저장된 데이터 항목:
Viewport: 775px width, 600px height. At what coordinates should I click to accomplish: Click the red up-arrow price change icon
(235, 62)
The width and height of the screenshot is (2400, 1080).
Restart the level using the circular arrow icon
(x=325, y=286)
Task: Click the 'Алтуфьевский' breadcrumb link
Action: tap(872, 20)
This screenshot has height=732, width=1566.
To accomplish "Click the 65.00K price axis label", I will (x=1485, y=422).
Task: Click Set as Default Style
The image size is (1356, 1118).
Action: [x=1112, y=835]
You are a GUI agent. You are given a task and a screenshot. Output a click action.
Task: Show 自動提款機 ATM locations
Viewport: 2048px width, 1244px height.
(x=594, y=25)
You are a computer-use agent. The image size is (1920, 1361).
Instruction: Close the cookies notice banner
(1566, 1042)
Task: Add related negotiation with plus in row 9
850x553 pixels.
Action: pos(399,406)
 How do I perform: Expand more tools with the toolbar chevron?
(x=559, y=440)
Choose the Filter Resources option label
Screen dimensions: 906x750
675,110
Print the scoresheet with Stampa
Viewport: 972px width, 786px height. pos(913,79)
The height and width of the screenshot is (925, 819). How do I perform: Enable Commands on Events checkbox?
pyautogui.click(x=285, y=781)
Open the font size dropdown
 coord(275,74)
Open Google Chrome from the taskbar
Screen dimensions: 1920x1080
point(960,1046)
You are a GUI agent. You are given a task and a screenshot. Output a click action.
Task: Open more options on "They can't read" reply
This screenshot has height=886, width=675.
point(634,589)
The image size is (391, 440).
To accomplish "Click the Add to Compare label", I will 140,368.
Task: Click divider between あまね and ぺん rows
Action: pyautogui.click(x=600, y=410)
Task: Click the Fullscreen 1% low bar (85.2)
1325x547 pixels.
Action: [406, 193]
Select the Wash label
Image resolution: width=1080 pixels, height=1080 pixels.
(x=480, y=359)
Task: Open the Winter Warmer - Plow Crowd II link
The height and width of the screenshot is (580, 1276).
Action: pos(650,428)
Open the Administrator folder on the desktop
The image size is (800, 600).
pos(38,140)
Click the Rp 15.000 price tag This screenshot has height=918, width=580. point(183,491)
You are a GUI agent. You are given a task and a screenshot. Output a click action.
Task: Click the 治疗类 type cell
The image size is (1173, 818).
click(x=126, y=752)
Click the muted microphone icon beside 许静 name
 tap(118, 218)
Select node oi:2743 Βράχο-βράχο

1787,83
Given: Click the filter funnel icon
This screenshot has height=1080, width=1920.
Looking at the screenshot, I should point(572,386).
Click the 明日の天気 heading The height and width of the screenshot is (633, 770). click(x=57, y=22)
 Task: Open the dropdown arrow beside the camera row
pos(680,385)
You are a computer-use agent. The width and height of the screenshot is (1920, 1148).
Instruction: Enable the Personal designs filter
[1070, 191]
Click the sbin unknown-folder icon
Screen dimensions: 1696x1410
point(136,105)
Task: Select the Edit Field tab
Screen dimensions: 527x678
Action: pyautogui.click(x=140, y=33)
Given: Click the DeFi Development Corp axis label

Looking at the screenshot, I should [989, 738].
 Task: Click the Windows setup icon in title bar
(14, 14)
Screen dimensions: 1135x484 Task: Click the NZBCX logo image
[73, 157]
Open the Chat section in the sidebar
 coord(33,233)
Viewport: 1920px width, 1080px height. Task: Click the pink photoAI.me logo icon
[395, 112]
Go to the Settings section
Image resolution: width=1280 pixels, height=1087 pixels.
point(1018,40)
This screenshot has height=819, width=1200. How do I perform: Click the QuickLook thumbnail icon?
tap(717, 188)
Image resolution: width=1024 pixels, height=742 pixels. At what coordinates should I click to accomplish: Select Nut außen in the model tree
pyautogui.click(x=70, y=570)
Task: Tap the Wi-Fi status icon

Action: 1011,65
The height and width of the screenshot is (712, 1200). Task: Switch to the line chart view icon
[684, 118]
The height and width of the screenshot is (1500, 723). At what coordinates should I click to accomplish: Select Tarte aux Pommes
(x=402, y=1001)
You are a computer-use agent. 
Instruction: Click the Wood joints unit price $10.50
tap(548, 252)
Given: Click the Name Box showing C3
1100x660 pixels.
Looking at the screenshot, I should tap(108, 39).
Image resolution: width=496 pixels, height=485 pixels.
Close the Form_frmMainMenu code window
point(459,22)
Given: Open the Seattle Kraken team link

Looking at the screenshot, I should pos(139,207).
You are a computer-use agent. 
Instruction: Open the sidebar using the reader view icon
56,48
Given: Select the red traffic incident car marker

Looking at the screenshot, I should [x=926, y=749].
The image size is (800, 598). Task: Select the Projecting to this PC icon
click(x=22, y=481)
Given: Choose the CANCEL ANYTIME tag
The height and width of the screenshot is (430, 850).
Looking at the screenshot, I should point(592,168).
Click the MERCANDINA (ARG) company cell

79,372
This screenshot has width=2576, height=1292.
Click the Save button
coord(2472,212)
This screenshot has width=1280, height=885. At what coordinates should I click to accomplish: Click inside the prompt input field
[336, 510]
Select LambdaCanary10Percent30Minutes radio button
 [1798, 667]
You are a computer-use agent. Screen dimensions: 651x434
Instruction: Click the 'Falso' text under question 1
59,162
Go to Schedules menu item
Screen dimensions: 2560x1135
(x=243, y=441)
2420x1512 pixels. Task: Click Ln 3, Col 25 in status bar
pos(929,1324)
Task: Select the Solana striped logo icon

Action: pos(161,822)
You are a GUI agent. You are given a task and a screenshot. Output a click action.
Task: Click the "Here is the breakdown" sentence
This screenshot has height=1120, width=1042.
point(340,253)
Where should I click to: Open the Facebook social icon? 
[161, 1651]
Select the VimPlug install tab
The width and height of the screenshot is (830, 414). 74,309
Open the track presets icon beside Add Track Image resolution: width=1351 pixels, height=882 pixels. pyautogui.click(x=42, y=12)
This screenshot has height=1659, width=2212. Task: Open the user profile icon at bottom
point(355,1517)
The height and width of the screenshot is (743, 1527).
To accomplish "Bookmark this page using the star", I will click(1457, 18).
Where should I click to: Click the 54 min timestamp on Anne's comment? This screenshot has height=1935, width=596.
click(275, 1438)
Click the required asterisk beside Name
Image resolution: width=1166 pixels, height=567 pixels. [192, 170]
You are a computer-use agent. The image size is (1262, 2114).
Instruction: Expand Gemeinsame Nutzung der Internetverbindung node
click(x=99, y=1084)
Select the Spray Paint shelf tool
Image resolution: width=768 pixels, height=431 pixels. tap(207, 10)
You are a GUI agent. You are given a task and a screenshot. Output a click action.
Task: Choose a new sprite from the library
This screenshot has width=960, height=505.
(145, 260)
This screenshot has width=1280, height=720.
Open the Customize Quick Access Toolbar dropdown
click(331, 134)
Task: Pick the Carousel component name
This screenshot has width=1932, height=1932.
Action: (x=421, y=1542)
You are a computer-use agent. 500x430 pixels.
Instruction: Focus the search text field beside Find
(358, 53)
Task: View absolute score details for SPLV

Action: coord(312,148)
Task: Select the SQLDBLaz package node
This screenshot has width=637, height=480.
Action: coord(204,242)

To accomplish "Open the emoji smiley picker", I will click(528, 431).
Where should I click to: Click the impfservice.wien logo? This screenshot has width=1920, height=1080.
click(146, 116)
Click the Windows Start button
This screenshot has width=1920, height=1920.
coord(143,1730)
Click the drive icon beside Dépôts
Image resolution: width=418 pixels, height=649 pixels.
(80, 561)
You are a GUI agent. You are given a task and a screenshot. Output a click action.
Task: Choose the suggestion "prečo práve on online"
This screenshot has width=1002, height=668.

작업 내용:
위 항목 중 "will click(528, 431)." 문구가 들어 있는 줄에서 시작해 "coord(143,1730)" 문구가 들어 있는 줄에서 끝나는 부분만 "입력"과 "출력" 두 열로 된 CSV로 옮기세요. 항목 하나당 한 행을 만들고, 항목의 텍스트와 답을 각각 따옴표로 묶은 한 필드에 넣되 줄바꿈은 공백으로 바꾸세요.

문제 풀이:
입력,출력
"To accomplish ""Open the emoji smiley picker"",","I will click(528, 431)."
"Where should I click to: Click the impfservice.wien logo? This screenshot has width=1920, height=1080.","click(146, 116)"
"Click the Windows Start button This screenshot has width=1920, height=1920.","coord(143,1730)"